# Predictions Evaluation

In [None]:
from pathlib import Path
import numpy as np
import pandas as pd

from utils.smooth_bleu import bleu_fromstr

In [None]:
def analyze_preds(base_file, sample_size=5):
    # read files
    hf_preds_file = Path(base_file).with_suffix('.hf_pred.csv')
    fine_tuned_file = Path(base_file).with_suffix('.finetuned_pred.csv')
    hf_preds = pd.read_csv(hf_preds_file)
    fine_tuned = pd.read_csv(fine_tuned_file)
    # put in df
    df = pd.DataFrame({'code': fine_tuned['code'], 'hf_pred': hf_preds['prediction'], 'fine_tuned_pred': fine_tuned['prediction']})
    df.replace(np.nan, '', regex=True)
    # print sample with predictions
    sample = df.sample(sample_size)
    for code, hf_pred, fine_tuned_pred in sample.to_numpy():
        print('-------------------')
        print(code)
        print(f'HF Pred: {hf_pred}')
        print(f'Fine Tuned Pred: {fine_tuned_pred}')
    return df

In [None]:
def calc_bleu(df):
    refs = list(df['target'])
    preds = list(df['prediction'])
    for i in range(len(preds)):
        chars = "(_)`."
        for c in chars:
            preds[i] = preds[i].replace(c, " " + c + " ")
            preds[i] = " ".join(preds[i].split())
            refs[i] = refs[i].replace(c, " " + c + " ")
            refs[i] = " ".join(refs[i].split())
    return bleu_fromstr(preds, refs, rmstop=False)

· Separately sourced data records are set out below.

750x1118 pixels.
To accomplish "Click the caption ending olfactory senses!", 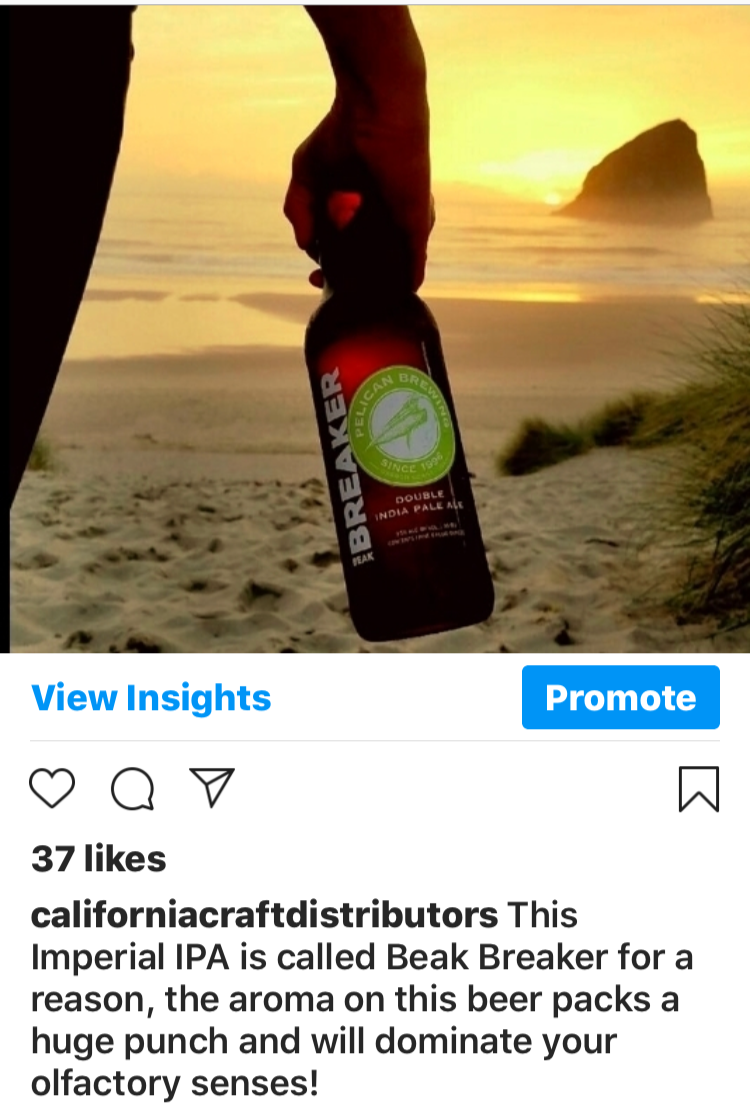I will 175,1083.
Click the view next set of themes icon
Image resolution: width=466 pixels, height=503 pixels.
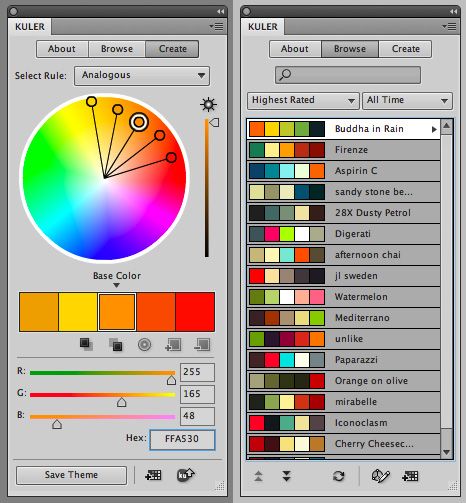tap(286, 476)
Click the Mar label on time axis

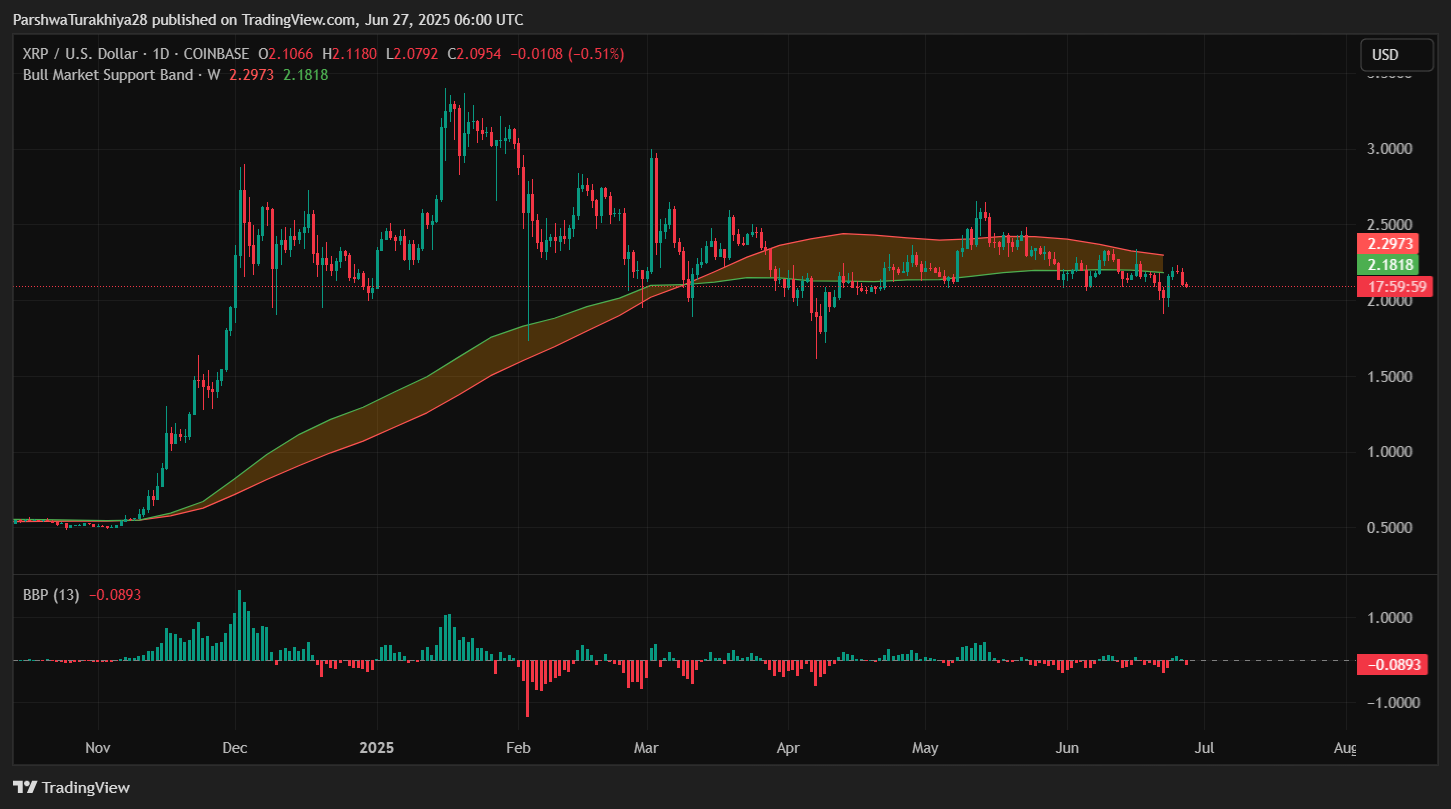tap(648, 748)
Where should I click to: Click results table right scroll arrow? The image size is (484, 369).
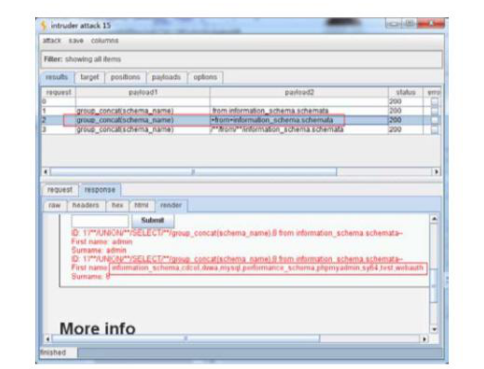[x=436, y=172]
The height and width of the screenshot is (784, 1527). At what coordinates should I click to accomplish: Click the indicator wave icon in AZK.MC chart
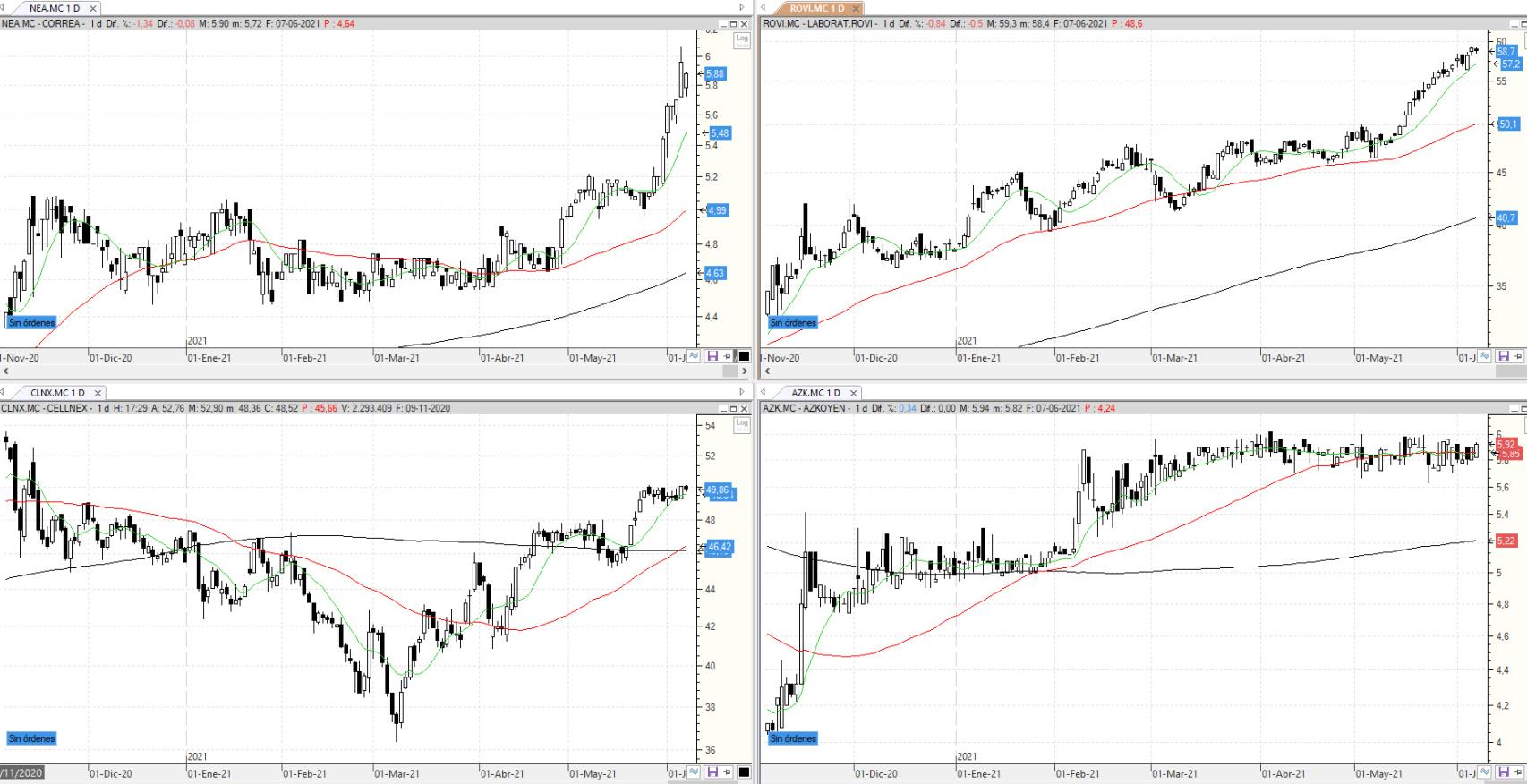(x=1485, y=771)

def calc_bleu_score(base_file):
    hf_preds_file = Path(base_file).with_suffix('.hf_pred.csv')
    fine_tuned_file = Path(base_file).with_suffix('.finetuned_pred.csv')
    hf_preds = pd.read_csv(hf_preds_file)
    ft_preds = pd.read_csv(fine_tuned_file)
    hf_preds.replace(np.nan, '', regex=True, inplace=True)
    ft_preds.replace(np.nan, '', regex=True, inplace=True)
    hf_bleu = calc_bleu(hf_preds)
    ft_bleu = calc_bleu(ft_preds)
    print(f'HF BLEU: {hf_bleu}')
    print(f'Fine Tuned BLEU: {ft_bleu}')
    return hf_bleu, ft_bleu

## Qualitative Evaluation
We will now compare the predictions of the HF model and the fine-tuned model on samples of the four datasets.

We will print the code, the prediction of the HF model and the prediction of the fine-tuned model.

In [None]:
df = {}

In [None]:
df['msg'] = analyze_preds('../data/msg-test')

In [None]:
df['vscode'] = analyze_preds('../data/microsoft_vscode_1000.csv')

In [None]:
df['kotlin'] = analyze_preds('../data/JetBrains_kotlin_1000.csv')

In [None]:
df['uppy'] = analyze_preds('../data/transloadit_uppy_1000.csv')

As we can see, the fine-tuned model produces better predictions than the HF model. The predictions are much more insightful and detailed. The HF model tends to produce more generic predictions, while the fine-tuned model produces predictions that are more specific to the code.

## Quantitative Evaluation
For each dataset, we calculate the [BLEU-4](https://en.wikipedia.org/wiki/BLEU) score for the predictions of the HF model and the fine-tuned model. The BLEU score is a measure of how similar the predictions are to the target. The higher the score, the better the predictions.

In [None]:
calc_bleu_score('../data/msg-test')

In [None]:
calc_bleu_score('../data/microsoft_vscode_1000.csv')

In [None]:
calc_bleu_score('../data/JetBrains_kotlin_1000.csv')

In [None]:
calc_bleu_score('../data/transloadit_uppy_1000.csv')

As we can see, the fine-tuned model performs better than the HF model on all datasets. The semantic value of the predictions is also better, as we can see in the qualitative evaluation.